During his eduation he was heavily exposed to Shakespeare by professor Ralph Sargent, and it was at Harvard where he studied musical theater under the guidance of Leonard Bernstein. Both subjects seem to have greatly influnced him as they feature prominently in his plays Lend Me a Tenor, Moon Over Buffalo, Shakespeare in Hollywood, and Leading Ladies.
Ludwig currently resides in Washington, D.C.. He is married to Adrienne George and has two young children: Olivia and Jack. He is a founding member of the Shakespeare Theatre of Washington.
Success as a playwright
Ludwig's plays have received many honors including the Tony Award, Olivier Award, Drama Desk Award, Helen Hayes Award, and Outer Critics Circle Award.

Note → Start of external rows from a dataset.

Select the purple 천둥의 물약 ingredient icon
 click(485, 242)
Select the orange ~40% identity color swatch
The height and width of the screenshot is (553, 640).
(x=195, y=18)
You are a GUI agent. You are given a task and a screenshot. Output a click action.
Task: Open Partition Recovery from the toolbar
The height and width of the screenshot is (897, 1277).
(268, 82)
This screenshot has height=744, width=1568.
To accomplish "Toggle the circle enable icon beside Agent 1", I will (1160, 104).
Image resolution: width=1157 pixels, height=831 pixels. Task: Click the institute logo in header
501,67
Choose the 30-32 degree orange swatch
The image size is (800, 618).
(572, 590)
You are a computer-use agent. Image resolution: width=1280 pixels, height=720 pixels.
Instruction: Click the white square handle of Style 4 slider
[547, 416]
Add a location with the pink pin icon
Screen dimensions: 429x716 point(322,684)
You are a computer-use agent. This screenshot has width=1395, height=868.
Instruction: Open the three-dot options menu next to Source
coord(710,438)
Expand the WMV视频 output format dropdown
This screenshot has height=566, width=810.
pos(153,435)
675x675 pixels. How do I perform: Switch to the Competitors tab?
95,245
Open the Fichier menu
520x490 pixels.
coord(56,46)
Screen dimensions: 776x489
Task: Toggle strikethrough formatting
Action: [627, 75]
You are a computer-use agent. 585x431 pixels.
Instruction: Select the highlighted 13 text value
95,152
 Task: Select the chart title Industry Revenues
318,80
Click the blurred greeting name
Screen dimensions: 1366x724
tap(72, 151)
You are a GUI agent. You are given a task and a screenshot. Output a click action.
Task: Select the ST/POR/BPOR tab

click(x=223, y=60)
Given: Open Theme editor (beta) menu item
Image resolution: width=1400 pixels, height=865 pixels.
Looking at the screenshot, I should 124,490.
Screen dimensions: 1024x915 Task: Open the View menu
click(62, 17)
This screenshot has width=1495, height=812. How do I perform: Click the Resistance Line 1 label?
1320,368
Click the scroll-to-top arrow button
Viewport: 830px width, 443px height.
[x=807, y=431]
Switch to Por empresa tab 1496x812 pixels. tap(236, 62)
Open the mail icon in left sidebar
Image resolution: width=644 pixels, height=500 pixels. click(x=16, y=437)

The author himself has received many accolades including two Tony nominations. He was nominated in 1989 for Best Play (Lend Me a Tenor), and again in 1992 for Best Book of a Musical (Crazy For You).  Some further examples of his success include:
Ludwig is still active in the theatre and has continued producing plays. In 2001, his adaptation of The Adventures of Tom Sawyer appeared on Broadway with a one-hour children's version running at the Kennedy Center for the Performing Arts. The latter version toured the country for two years.
The 2003-2004 season saw a set of play by Ludwig receive their debut. Twentieth Century, his adaptation of the Hecht-MacArthur comedy, played to sold-out audiences on Broadway. It was produced by the Roundabout Theatre Company and starred stage regular Alec Baldwin and Anne Heche in the lead roles. Shakespeare in Hollywood, meanwhile, had its first production in the fall of 2003 at Arena Stage in Washington, D.C where it won the Helen Hayes Award as Best Play of he Year. One of his latest plays, Leading Ladies, premiered at the Alley Theatre in Houston, Texas under the author's direction and is now headed for Broadway.
Ludwig was asked by the estate of Thornton Wilder to complete Wilder’s adaptation of The Beaux’ Stratagem, a new version of the Restoration comedy by George Farquhar. The play will receive its world premiere production November 7 to December 31, 2006 at the Shakespeare Theatre Company in Washington, D.C under the direction of Michael Kahn and will be published by Theatre Communications Group.
Other plays include Sullivan & Gilbert (a co-production of the Kennedy Center and the National Arts Centre of Canada, voted Best Play of 1988 by the Ottawa critics); a new adaptation of Where’s Charley? for the Kennedy Center; the Off-Broadway hit Divine Fire; and a mystery, Postmortem.
Film and television
Ludwig has also dabbled in film. On television, he co-wrote the 1990 Kennedy Center Honors for CBS for which he received an Emmy Award nomination. He also penned a television pilot for Carol Channing. On film, he adapted his play Lend Me a Tenor for Columbia Pictures and All Shook Up for Touchstone Pictures and directior Frank Oz.
Additional awards and honors
Ludwig received an Honorary Doctorate of Humane Letters from York College of Pennsylvania.
He has also received the Pennsylvania Governor’s Award for Excellence in the Arts, and the Edwin Forrest Award for Outstanding Achievement in Drama. He is a founding member of the Board of Trustees of the Shakespeare Theatre of Washington, an Honorary Trustee of the Shakespeare Guild, and has served on the New Play Committees of the National Endowment for the Arts and the American College Theater Festival, where he annually chooses and presents the Mark Twain Award for outstanding comic performance. He has lectured on drama at various universities around the country.